### Extrait choisi
===
Chacune de ces visites décennales est réalisée sous la supervision de l’Autorité de sûreté nucléaire (ASN), qui doit donner au final son feu vert à la poursuite de l’activité du réacteur, pour dix années supplémentaires, sur la base d’un rapport transmis par EDF. Une simple formalité ? « Nous n’avons pas encore le tampon formel de l’ASN, mais nous sommes très confiants », affirme Bernard Dupraz, directeur général adjoint de la production d’EDF. Un optimisme que n’apprécient guère les associations écologistes. « Nous ne croyons pas à l’indépendance de l’ASN et il n’y a pas de transparence », tranche-t-on au réseau Sortir du nucléaire.
De son côté, la Criirad met en avant les incidents à Tricastin et à Fessenheim ces derniers mois, et les observations émises par le gendarme du nucléaire lors de la précédente visite décennale, concernant les défauts de revêtement des cuves dans ces deux centrales. Des problèmes réglés, affirme EDF qui met en avant les 450 contrôles annuels, dont certains inopinés, réalisés par les inspecteurs de l’ASN, et les améliorations continuelles apportées en matière de sûreté. Selon l’électricien, les révisions décennales sont également largement préparées en amont.
« Le processus a démarré dès 2003 à Tricastin. Nous définissons un certain nombre d’améliorations à apporter, soumises à l’ASN, qui apporte ensuite son approbation technique. À partir de là, nous élaborons ensemble un cahier des charges », explique Alain Peckre, le directeur de la centrale.
Enjeux financiers énormes
Les enjeux financiers sont, en tout cas, énormes. Car, derrière le seuil des 40 ans, se profile l’horizon des 60 ans, l’âge auquel EDF voudrait amener ses réacteurs. Le coût pour prolonger de vingt ans le fonctionnement d’un réacteur est estimé à 400 millions d’euros, avec le remplacement d’un certain nombre de composants, comme les générateurs de vapeur. Soit 24 milliards pour l’ensemble du parc.
C’est beaucoup, mais finalement assez peu, comparé aux quatre milliards d’euros nécessaires pour construire aujourd’hui un seul nouveau réacteur de type EPR. Le calcul est donc vite fait. Aux Etats-Unis, l’autorité de sûreté a déjà porté 54 réacteurs à 60 ans, soit la moitié du parc et plusieurs exploitants parlent d’aller jusqu’à 80 ans. En Suisse, certaines centrales peuvent déjà fonctionner cinquante ans. Les Pays-Bas sont, eux aussi, à 60 ans.
===
### Données fournies

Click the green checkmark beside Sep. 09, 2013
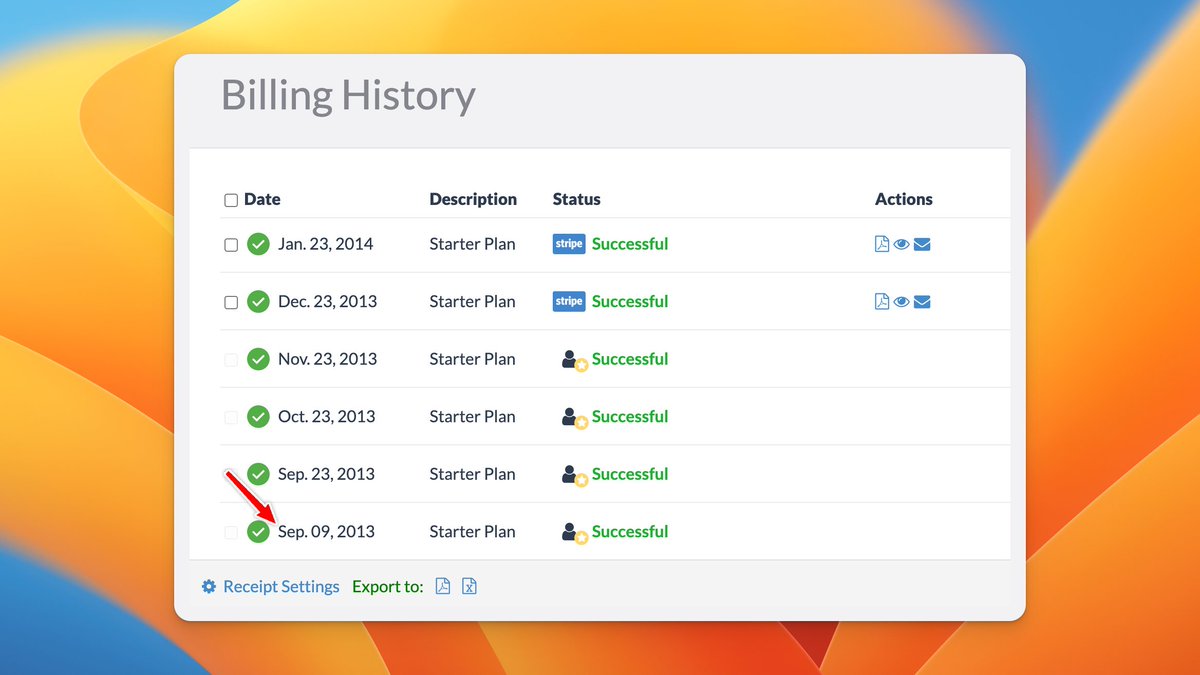 pyautogui.click(x=258, y=532)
===
### Travail demandé
Poursuivez le texte sur la durée de vie des réacteurs nucléaires d'EDF en reprenant juste après sa dernière phrase.

### Réponse proposée
Les dirigeants d’EDF ne cachent pas leur souhait que l’ASN prenne des décisions rapides en ce sens. « Nous voulons ouvrir l’option des 60 ans à tous nos réacteurs, même si certains s’arrêteront peut-être avant. Il s’agit d’investissements très lourds et nous avons besoin de visibilité », affirme Bernard Dupraz. L’électricien est d’ores et déjà en train de préparer un « référentiel de sûreté », répertoriant l’ensemble des travaux qui devraient être accomplis pour faire tourner les réacteurs vingt ans de plus. Il va être transmis à l’ASN dans les prochains mois.
Une démarche inédite qui vise, hors visite décennale, à obtenir une sorte « d’avis de principe » de la part de l’ASN, en 2011. Selon les ingénieurs d’EDF, la standardisation du parc français, qui repose sur une seule technologie (des réacteurs à eau pressurisée), favorise en effet les « retours d’expérience » et devrait faciliter ainsi le passage à 60 ans.
« Toutes les pièces d’une centrale peuvent être remplacées, sauf la cuve et l’enceinte de confinement», souligne Serge Massart, le directeur de la production nucléaire. Reste l’acceptabilité par les populations. Elle est extrêmement variable d’un site à l’autre. « À Tricastin, la mobilisation contre la centrale est très faible. Mais à Fessenheim, les riverains restent très opposés à l’idée même d’aller jusqu’à 40 ans et de nombreuses manifestations sont déjà prévues en octobre », juge Roland Desbordes, le président de la Criirad.